After our long-time Republican congressman resigned abruptly last year
(the job offer from a hedge fund lobbying organization must've been way lucrative for him to put the taxpayers through the expense of a special election), voters placed Don Cazayoux, a Democrat, in the vacant seat for a few months until the general election. Cazayoux is a very conservative "Blue Dog" Democrat who mentions his support of gun owners' rights at every turn. (It's a Louisiana ritual--if you don't hunt, you must be a communist and therefore are ineligible for elective office. Don't ask me how this explains our not very hunter-like Governor, Bobby Jindal.) He supports the congressional Democratic leadership in some areas, the Bush administration in many others. Speaking as a liberal, he's probably the best we can do. He's a Democrat, he's young, he's unpretentious, he's a Democrat, and he's clearly a decent guy (the outgoing Republican reminded me of Q, the character John DeLancie played on Star Trek). And he's a Democrat.

| WORK ORDER |
In the text about Don Cazayoux, which character did the outgoing Republican remind the writer of?

| INFORMATION |
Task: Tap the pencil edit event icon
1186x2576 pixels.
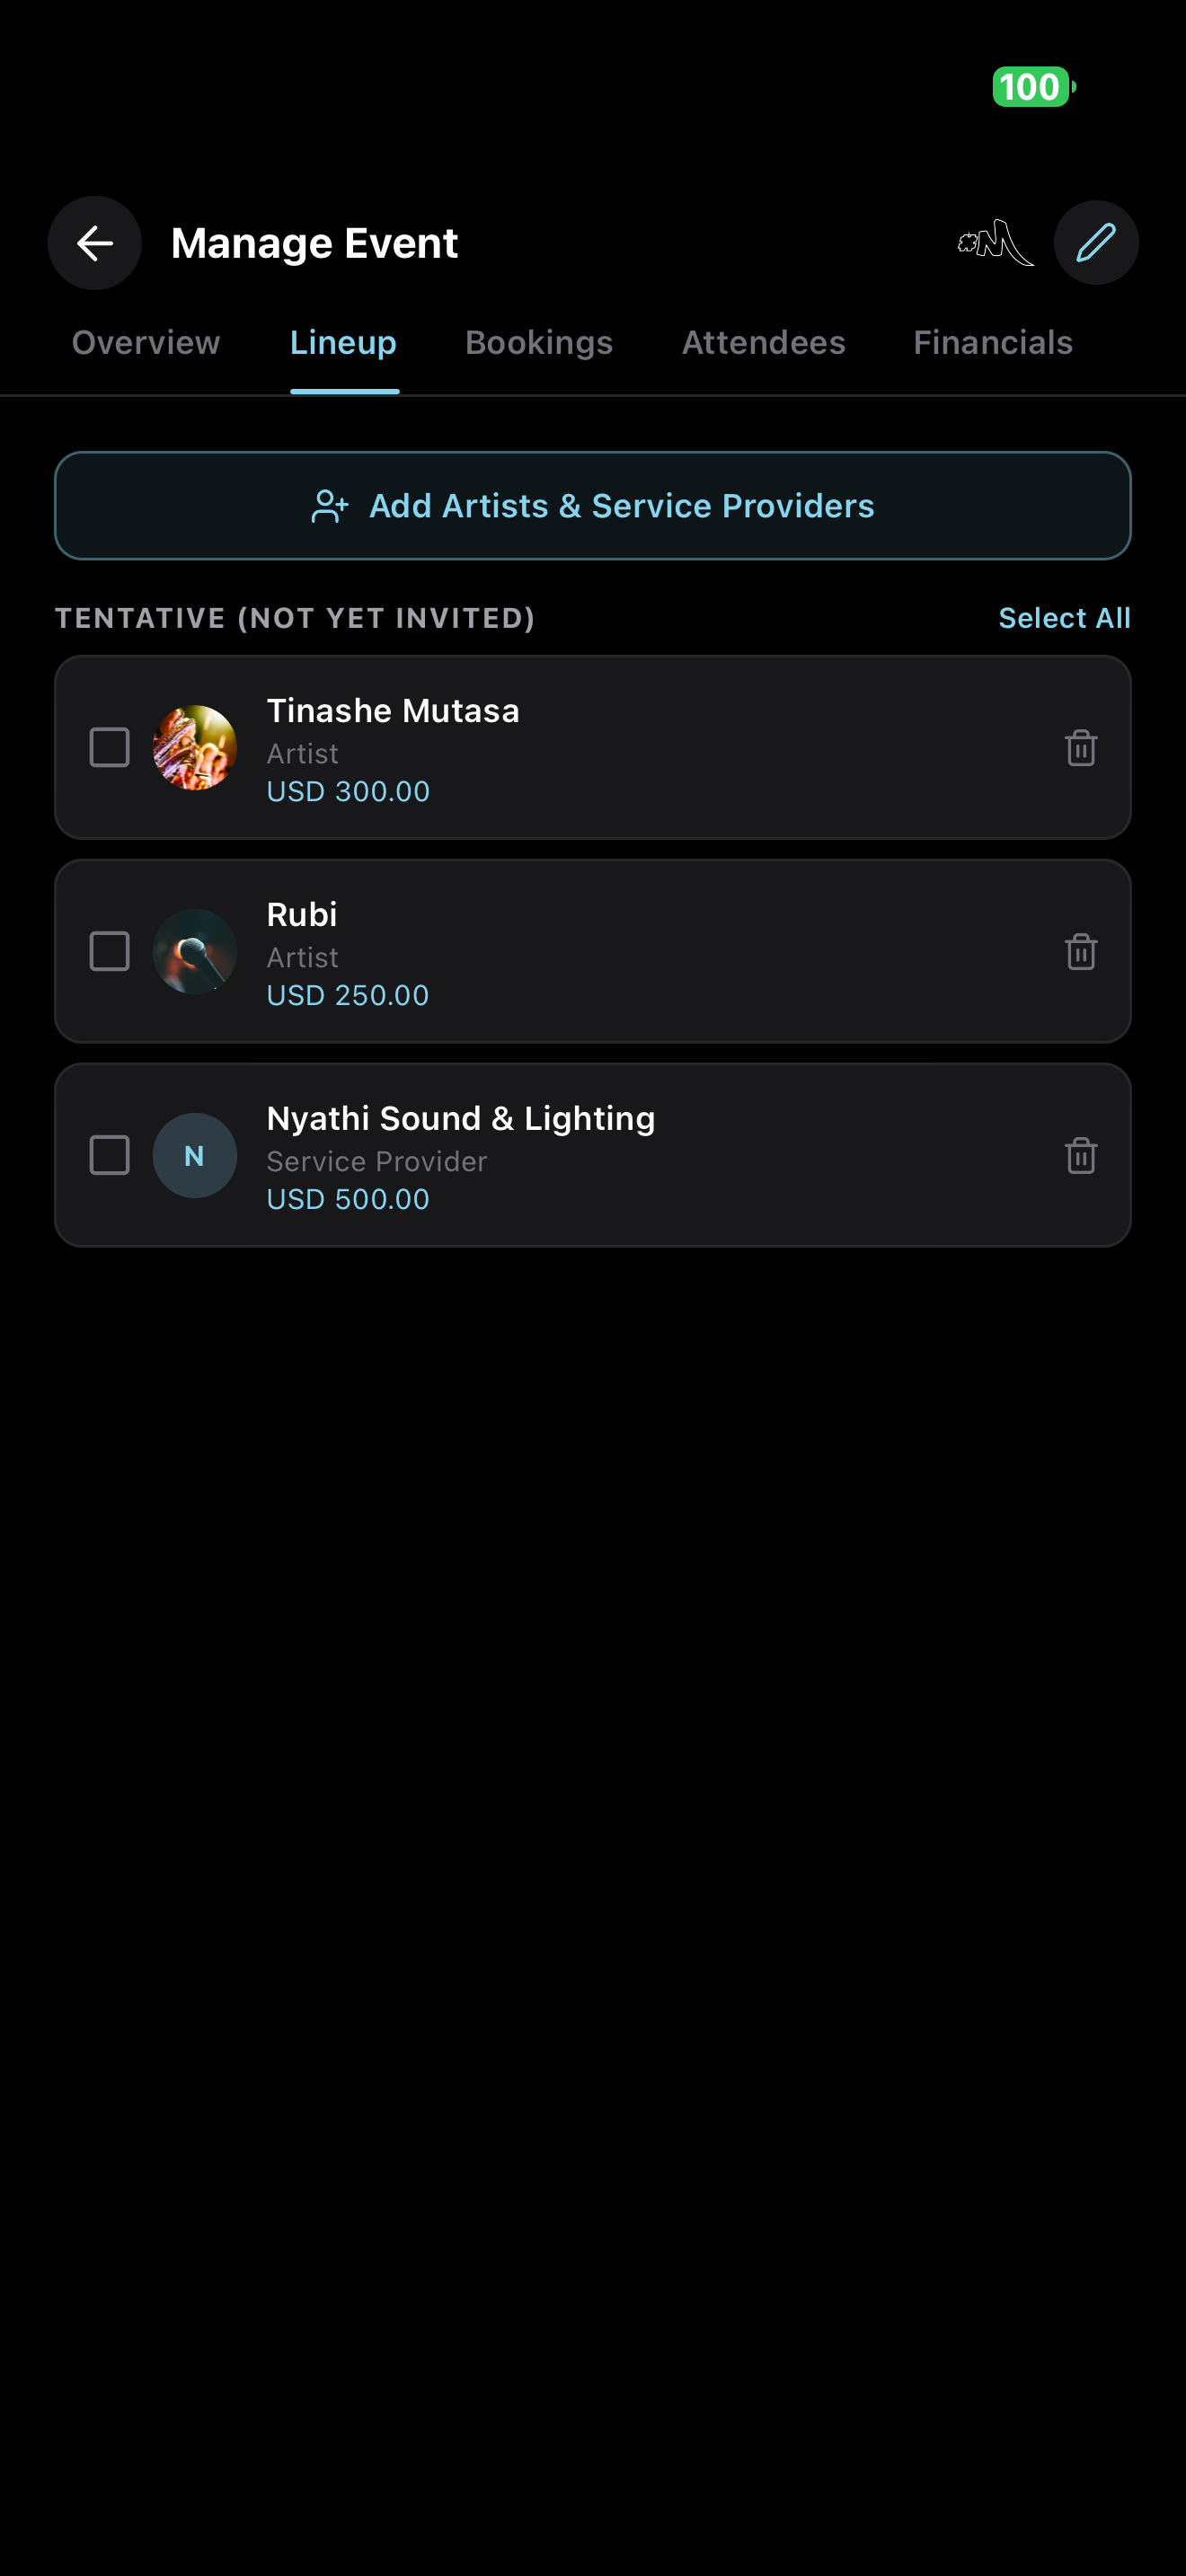Action: tap(1096, 243)
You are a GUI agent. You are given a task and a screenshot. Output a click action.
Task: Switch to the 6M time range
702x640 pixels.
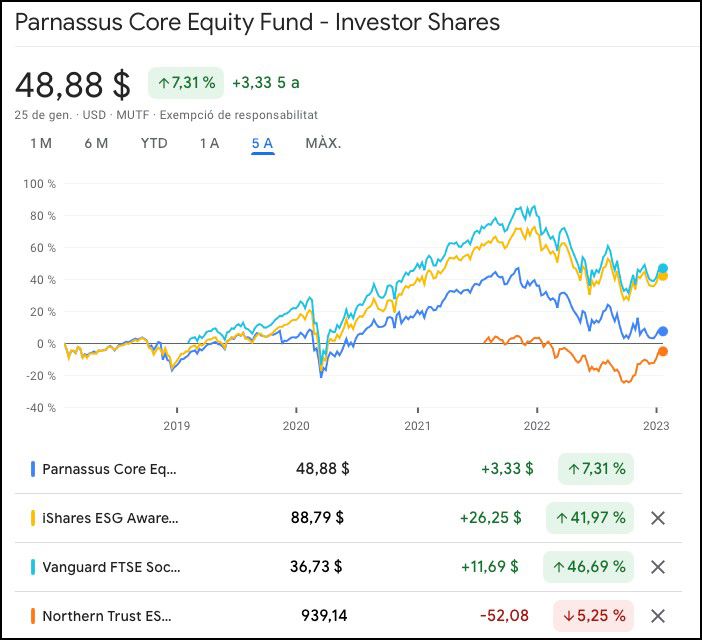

| EXERCISE ANSWER |
Q, the character John DeLancie played on Star Trek.